WORK INSTRUCTION »
Exact reproduction of the following data is required.
=== Section Start ===
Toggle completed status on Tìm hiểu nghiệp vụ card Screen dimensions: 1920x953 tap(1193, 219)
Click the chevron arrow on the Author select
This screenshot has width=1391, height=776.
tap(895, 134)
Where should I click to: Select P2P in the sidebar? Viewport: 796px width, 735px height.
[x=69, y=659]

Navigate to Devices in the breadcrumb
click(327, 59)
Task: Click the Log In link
=== Section End ===
SOLUTION »
Toggle completed status on Tìm hiểu nghiệp vụ card Screen dimensions: 1920x953 tap(1193, 219)
Click the chevron arrow on the Author select
This screenshot has width=1391, height=776.
tap(895, 134)
Where should I click to: Select P2P in the sidebar? Viewport: 796px width, 735px height.
[x=69, y=659]

Navigate to Devices in the breadcrumb
click(327, 59)
Task: Click the Log In link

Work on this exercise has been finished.